Pointing entries for text and elements:
------------------------------

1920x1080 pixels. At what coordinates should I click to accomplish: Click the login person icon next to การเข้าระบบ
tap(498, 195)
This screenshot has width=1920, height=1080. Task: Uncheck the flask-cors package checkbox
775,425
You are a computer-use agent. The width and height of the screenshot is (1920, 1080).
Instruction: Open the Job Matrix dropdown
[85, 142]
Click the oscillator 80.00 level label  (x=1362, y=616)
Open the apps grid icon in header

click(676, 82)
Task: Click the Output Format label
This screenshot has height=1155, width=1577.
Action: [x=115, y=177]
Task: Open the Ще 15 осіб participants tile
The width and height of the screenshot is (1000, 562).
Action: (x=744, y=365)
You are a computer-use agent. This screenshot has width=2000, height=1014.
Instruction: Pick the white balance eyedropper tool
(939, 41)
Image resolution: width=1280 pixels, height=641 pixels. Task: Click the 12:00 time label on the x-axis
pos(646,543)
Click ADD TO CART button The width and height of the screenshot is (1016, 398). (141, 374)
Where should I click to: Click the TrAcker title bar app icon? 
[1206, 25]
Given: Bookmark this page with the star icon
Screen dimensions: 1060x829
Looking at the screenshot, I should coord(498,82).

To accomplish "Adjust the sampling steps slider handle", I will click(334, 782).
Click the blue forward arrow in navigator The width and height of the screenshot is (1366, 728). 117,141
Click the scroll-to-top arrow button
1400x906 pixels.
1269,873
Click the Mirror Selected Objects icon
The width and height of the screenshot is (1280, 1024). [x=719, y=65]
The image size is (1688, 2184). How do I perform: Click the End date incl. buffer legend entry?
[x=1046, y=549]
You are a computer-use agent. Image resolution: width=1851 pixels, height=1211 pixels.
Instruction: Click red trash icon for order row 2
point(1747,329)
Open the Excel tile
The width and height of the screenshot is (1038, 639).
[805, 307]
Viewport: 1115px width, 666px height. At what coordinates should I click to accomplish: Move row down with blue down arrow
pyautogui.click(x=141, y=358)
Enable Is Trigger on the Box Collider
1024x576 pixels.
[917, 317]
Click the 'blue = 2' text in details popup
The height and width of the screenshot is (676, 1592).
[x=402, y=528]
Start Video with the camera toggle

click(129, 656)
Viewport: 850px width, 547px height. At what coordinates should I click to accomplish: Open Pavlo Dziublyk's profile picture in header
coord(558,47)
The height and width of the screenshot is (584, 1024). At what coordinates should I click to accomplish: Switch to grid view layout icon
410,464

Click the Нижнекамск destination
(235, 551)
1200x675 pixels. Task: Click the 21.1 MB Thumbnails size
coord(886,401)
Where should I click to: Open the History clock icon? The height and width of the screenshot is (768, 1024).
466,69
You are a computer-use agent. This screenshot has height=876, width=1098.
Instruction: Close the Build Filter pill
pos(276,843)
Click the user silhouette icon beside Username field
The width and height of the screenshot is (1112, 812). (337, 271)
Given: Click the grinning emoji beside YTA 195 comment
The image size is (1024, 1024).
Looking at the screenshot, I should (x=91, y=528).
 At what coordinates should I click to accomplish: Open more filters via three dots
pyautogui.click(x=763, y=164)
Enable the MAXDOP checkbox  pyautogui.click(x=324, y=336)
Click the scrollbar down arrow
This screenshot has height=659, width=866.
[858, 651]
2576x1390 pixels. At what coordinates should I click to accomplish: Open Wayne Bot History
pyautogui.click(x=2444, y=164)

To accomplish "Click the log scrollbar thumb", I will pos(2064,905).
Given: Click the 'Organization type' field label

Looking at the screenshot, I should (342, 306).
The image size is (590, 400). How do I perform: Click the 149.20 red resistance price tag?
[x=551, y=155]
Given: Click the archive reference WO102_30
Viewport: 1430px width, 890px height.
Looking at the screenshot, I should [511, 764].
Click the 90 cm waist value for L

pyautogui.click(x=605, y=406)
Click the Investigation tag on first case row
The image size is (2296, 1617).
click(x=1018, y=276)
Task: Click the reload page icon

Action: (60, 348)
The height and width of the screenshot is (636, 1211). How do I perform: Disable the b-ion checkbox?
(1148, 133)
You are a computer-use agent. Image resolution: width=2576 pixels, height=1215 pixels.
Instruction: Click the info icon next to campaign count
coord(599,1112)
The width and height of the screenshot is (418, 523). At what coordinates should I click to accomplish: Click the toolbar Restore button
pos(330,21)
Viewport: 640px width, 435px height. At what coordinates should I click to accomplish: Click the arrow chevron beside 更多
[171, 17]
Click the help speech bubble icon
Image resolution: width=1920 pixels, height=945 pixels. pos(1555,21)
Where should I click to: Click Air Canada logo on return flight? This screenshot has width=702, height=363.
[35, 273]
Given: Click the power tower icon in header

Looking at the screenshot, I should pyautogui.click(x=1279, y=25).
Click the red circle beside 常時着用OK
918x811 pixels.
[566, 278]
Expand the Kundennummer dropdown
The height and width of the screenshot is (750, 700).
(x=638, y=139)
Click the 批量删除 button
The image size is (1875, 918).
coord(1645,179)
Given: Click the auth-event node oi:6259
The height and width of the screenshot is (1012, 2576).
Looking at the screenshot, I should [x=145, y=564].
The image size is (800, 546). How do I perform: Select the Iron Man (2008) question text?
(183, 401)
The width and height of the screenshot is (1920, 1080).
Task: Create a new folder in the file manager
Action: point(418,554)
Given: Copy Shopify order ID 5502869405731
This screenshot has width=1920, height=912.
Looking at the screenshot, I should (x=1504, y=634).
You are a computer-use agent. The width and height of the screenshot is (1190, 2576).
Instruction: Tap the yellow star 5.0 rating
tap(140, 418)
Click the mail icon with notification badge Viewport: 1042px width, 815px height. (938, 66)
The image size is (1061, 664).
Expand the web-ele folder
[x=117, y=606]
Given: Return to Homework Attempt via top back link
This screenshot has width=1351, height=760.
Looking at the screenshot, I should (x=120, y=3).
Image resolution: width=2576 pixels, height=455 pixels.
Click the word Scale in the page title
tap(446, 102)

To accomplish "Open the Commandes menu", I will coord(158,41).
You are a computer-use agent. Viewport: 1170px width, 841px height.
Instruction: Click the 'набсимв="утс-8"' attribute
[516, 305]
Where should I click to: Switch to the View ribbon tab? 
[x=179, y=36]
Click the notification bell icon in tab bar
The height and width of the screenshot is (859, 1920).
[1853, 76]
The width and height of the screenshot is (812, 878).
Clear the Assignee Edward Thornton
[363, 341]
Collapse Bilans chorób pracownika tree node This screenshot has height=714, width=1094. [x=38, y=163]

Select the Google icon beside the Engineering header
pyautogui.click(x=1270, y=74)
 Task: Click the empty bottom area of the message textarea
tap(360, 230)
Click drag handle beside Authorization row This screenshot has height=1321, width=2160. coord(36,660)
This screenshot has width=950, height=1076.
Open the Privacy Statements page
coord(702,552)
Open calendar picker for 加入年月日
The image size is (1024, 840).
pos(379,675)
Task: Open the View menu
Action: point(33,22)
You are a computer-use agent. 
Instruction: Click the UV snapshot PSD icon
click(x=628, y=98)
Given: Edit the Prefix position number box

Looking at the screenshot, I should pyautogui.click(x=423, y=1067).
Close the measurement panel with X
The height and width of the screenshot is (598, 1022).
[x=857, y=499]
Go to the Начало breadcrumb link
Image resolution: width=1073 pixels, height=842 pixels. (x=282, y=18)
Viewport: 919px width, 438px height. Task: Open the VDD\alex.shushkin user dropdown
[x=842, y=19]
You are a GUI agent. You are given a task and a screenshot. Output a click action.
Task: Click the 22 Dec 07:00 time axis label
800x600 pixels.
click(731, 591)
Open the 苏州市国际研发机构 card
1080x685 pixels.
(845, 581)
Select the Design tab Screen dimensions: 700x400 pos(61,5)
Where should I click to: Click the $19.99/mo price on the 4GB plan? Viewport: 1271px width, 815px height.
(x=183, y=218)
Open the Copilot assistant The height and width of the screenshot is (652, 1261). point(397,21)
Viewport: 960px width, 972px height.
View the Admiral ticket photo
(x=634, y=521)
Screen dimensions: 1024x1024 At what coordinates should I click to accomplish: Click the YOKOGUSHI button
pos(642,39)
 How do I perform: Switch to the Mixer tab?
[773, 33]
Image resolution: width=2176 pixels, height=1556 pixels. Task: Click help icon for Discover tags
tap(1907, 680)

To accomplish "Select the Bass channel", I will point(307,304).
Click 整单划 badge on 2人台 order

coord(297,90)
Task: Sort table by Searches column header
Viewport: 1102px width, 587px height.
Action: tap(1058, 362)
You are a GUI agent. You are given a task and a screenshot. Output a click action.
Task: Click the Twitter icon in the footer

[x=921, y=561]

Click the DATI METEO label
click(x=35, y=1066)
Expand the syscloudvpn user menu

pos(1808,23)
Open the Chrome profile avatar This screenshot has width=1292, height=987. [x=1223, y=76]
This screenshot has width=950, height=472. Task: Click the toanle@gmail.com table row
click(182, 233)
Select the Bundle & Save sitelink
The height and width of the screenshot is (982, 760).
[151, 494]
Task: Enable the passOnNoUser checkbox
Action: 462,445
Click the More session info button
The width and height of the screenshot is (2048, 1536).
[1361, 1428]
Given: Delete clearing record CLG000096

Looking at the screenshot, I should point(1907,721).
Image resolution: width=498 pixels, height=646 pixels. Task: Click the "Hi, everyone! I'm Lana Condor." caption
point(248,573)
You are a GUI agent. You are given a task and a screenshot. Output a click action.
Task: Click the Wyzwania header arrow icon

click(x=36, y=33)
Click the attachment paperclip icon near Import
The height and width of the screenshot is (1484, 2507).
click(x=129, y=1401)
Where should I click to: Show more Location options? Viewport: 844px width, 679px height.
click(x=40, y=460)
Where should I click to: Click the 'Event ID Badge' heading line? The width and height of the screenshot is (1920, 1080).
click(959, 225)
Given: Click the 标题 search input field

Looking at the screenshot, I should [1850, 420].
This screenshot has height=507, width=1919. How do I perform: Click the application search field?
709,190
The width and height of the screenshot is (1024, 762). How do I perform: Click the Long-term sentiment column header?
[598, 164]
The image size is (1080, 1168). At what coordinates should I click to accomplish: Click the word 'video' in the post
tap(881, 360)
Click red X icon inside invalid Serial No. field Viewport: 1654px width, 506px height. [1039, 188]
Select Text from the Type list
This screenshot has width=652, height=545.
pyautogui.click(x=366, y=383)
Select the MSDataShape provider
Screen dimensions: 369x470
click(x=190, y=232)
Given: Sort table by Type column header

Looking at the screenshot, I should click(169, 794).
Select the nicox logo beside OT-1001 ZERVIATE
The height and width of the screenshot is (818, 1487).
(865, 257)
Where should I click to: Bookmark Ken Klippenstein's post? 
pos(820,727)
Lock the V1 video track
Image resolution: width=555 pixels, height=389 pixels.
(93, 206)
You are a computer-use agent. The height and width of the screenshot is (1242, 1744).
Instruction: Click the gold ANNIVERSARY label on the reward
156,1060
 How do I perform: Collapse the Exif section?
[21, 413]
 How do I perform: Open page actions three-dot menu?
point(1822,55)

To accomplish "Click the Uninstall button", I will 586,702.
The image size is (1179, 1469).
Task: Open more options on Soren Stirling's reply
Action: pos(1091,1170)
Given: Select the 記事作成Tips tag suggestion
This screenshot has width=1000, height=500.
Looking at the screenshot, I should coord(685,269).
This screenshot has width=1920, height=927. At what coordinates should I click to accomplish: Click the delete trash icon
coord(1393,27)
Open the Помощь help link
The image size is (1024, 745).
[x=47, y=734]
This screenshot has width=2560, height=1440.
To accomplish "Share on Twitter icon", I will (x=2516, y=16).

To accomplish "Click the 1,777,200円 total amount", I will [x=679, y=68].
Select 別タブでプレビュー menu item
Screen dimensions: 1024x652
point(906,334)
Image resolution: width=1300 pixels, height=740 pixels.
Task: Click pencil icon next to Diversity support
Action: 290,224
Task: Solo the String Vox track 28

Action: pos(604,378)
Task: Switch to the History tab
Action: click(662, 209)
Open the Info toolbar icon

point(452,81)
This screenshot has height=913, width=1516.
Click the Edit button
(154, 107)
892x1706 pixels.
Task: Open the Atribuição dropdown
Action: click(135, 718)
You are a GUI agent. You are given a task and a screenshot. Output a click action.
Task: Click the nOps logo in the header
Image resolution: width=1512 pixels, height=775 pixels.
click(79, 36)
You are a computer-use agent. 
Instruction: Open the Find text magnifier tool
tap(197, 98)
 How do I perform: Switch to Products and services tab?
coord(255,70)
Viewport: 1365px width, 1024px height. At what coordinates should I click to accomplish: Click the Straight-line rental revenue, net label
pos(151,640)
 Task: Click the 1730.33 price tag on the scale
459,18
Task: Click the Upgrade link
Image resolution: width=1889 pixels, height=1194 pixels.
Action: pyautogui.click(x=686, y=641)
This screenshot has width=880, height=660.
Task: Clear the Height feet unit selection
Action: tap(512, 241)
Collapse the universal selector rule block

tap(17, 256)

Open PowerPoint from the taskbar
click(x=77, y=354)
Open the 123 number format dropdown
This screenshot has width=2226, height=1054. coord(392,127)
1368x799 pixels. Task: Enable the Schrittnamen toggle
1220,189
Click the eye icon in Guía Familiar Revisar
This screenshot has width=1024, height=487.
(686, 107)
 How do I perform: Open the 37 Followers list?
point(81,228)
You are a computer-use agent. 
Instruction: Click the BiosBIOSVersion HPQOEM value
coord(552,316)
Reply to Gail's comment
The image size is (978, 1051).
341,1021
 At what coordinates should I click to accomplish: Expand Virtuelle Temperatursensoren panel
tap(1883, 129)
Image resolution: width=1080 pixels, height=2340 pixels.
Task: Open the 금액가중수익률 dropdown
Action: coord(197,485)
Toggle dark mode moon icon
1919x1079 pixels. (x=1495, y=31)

------------------------------

Copy out verbatim the part of the entries above that opens with the line containing "Task: Click the Output Format label" and closes with the line containing "will click(334, 782).", both lines included.

> **FULL SOLUTION**:
Task: Click the Output Format label
This screenshot has height=1155, width=1577.
Action: [x=115, y=177]
Task: Open the Ще 15 осіб participants tile
The width and height of the screenshot is (1000, 562).
Action: (x=744, y=365)
You are a computer-use agent. This screenshot has width=2000, height=1014.
Instruction: Pick the white balance eyedropper tool
(939, 41)
Image resolution: width=1280 pixels, height=641 pixels. Task: Click the 12:00 time label on the x-axis
pos(646,543)
Click ADD TO CART button The width and height of the screenshot is (1016, 398). (141, 374)
Where should I click to: Click the TrAcker title bar app icon? 
[1206, 25]
Given: Bookmark this page with the star icon
Screen dimensions: 1060x829
Looking at the screenshot, I should coord(498,82).

To accomplish "Adjust the sampling steps slider handle", I will click(334, 782).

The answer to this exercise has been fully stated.